• _DIRECTIONS_: What is needed is every line of the data that includes the word "computer". Please copy each one.

#### GIVEN ENTRIES

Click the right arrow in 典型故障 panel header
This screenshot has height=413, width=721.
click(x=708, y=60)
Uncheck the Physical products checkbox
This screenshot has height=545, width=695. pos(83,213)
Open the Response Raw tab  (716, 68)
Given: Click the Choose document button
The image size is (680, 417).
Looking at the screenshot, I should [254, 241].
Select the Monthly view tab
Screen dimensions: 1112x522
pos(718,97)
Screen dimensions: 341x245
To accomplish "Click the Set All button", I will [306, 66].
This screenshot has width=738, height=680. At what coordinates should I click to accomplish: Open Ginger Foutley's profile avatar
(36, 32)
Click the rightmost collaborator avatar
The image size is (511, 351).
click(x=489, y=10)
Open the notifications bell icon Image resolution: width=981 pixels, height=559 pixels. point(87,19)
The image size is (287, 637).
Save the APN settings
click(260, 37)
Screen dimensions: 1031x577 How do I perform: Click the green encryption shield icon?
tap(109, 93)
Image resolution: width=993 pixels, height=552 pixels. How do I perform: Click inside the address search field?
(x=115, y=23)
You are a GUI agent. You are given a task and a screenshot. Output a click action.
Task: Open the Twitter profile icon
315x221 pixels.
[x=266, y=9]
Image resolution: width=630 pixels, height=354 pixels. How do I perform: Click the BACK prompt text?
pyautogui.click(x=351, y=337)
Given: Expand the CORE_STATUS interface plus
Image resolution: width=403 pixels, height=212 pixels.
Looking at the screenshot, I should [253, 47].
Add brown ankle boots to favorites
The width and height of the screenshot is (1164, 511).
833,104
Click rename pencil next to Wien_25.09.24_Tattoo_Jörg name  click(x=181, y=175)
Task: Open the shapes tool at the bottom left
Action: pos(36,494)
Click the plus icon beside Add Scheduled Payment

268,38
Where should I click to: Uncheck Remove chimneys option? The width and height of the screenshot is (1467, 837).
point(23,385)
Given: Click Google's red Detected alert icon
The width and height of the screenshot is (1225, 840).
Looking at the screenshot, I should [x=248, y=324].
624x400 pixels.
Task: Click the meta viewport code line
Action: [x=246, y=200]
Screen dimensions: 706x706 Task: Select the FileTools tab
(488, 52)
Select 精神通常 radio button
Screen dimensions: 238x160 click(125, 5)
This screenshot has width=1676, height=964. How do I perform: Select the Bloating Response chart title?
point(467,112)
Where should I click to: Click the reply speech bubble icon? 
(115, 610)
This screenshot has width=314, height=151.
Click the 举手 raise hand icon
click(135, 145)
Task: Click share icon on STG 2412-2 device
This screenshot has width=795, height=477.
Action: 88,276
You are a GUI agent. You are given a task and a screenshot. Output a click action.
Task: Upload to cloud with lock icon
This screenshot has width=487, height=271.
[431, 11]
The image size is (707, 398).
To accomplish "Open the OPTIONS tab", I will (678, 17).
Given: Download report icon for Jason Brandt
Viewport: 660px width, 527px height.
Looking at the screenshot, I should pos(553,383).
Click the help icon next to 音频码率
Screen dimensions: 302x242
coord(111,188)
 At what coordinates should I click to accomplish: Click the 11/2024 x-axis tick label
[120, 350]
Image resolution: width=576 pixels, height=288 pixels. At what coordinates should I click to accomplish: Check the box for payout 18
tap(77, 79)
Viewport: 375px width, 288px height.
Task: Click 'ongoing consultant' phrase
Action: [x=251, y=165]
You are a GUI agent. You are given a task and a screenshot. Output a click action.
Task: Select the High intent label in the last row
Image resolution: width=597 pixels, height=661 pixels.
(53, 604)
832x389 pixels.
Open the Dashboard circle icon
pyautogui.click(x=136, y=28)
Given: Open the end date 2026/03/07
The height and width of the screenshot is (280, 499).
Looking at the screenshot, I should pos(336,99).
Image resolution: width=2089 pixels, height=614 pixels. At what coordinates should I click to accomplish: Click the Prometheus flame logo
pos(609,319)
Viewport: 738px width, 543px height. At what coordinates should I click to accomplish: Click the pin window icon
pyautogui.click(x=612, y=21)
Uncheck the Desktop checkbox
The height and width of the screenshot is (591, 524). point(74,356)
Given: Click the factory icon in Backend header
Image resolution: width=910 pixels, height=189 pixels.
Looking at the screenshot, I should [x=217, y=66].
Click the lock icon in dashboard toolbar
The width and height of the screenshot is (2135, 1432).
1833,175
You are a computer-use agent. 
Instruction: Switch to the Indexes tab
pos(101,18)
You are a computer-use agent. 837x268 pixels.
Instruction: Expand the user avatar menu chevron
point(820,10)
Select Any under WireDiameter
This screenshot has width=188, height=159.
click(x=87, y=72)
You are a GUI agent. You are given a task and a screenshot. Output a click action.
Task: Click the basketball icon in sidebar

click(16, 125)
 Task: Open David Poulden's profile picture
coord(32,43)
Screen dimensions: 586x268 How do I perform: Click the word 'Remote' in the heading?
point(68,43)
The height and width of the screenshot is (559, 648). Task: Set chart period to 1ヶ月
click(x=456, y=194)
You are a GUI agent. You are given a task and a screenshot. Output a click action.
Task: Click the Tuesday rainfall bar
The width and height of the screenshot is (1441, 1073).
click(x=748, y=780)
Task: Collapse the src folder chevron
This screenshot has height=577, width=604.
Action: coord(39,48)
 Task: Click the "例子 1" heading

########

• _ANSWER_:
You are a computer-use agent. 
You are a computer-use agent. 837x268 pixels.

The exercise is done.